I still have to wonder out loud here to a degree. With the what seems like amount of racing you do, if there is not a better cruiser/racer or racer cruiser style boat to fit you needs "better" than a Catalina. They are excellent boats for what they are, ie cruiser oriented, that will race when you want them, but on a boat for boat basis, not always the fastest, nor setup the best for this style use. 

Anyway, enough of my thoughts. For what they are or are not worth. 


I did find in the book I have, the name Jaguar and Puma for europe. Being as it was pulished in 72 or there abouts, there is no reference to the Boomaroo's, which as you say, appear to be a Down Under produced version of a Catalina. Along with I do understand you rant as far as you thinking that you see a great boat elsewhere, but do not realize it is made where you are under a different name!

Good luck with search for new boat.

marty


----------



## Sailormon6 (May 9, 2002)

Cameron,
If you intend to look further at the Boomaroo 25, you can find a fairly helpful article on self-surveying a Catalina 25 by clicking on the following hyperlink. It isn't as good as a professional survey, but it'll help you decide whether the boat is worth giving a second look. Self Appraising a Catalina 25


----------



## ilnadi (Mar 21, 2004)

if you write to Catalina Yachts, they are pretty good at answering questions. Also someone at the Catalina 25 forum may know. 


Hartley18 said:


> BOOMEROO 25 boat details - BoatPoint Australia
> 
> I've read that they were designed by one Frank Butler at Catalina Yachts, but can find nothing much else on the web (there's plenty on the 22, but nothing on the 25).


----------



## Faster (Sep 13, 2005)

ilnadi said:


> if you write to Catalina Yachts, they are pretty good at answering questions. Also someone at the Catalina 25 forum may know.


Yeah, from what I hear Frank Butler is quite approachable, and an email to Catalina may well be answered directly, but by all accounts you're looking at a licensed version of the Catalina 25.

Seems to me you need to decide whether you're going to stick with the trailerable plan, or go to a mooring arrangement. Obviously there are financial factors to this decision.

Lots of way cool sport boats now with lift keels, and I'd imagine in the land of Oz you were a few years ahead of NA in that regard.
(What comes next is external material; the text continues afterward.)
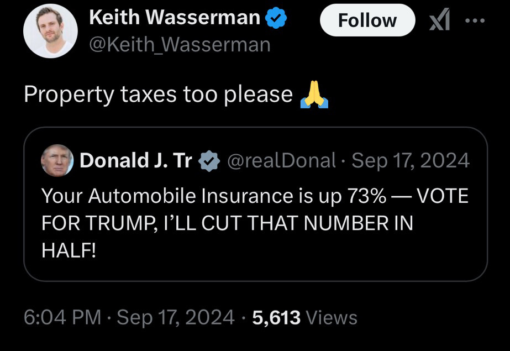
Task: Click the 6:04 PM timestamp
Action: (x=62, y=318)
Given your obvious enjoyment of racing perhaps that's a direction to look. Many of these boats can still be used for "camper cruising" if you're prepared to carry on that way.


----------



## Classic30 (Aug 29, 2007)

Faster said:


> Yeah, from what I hear Frank Butler is quite approachable, and an email to Catalina may well be answered directly, but by all accounts you're looking at a licensed version of the Catalina 25.
> 
> Seems to me you need to decide whether you're going to stick with the trailerable plan, or go to a mooring arrangement. Obviously there are financial factors to this decision.
> 
> Lots of way cool sport boats now with lift keels, and I'd imagine in the land of Oz you were a few years ahead of NA in that regard. Given your obvious enjoyment of racing perhaps that's a direction to look. Many of these boats can still be used for "camper cruising" if you're prepared to carry on that way.


It's a little off-topic, but since I started this thread, I suppose that's okay: I know I'm looking for a trade-off.

I honestly didn't expect the Boomaroo to turn out to be a Catalina in sheep's clothing. I don't want a Catalina, but having had a few days on a Catalina and finding the First mate loved the hot/cold water, marine toilet, oven, fridge and aft cabin I figure whatever we move to better have these things (or at least be able to have them) or whatever I choose will be vetoed instantly. 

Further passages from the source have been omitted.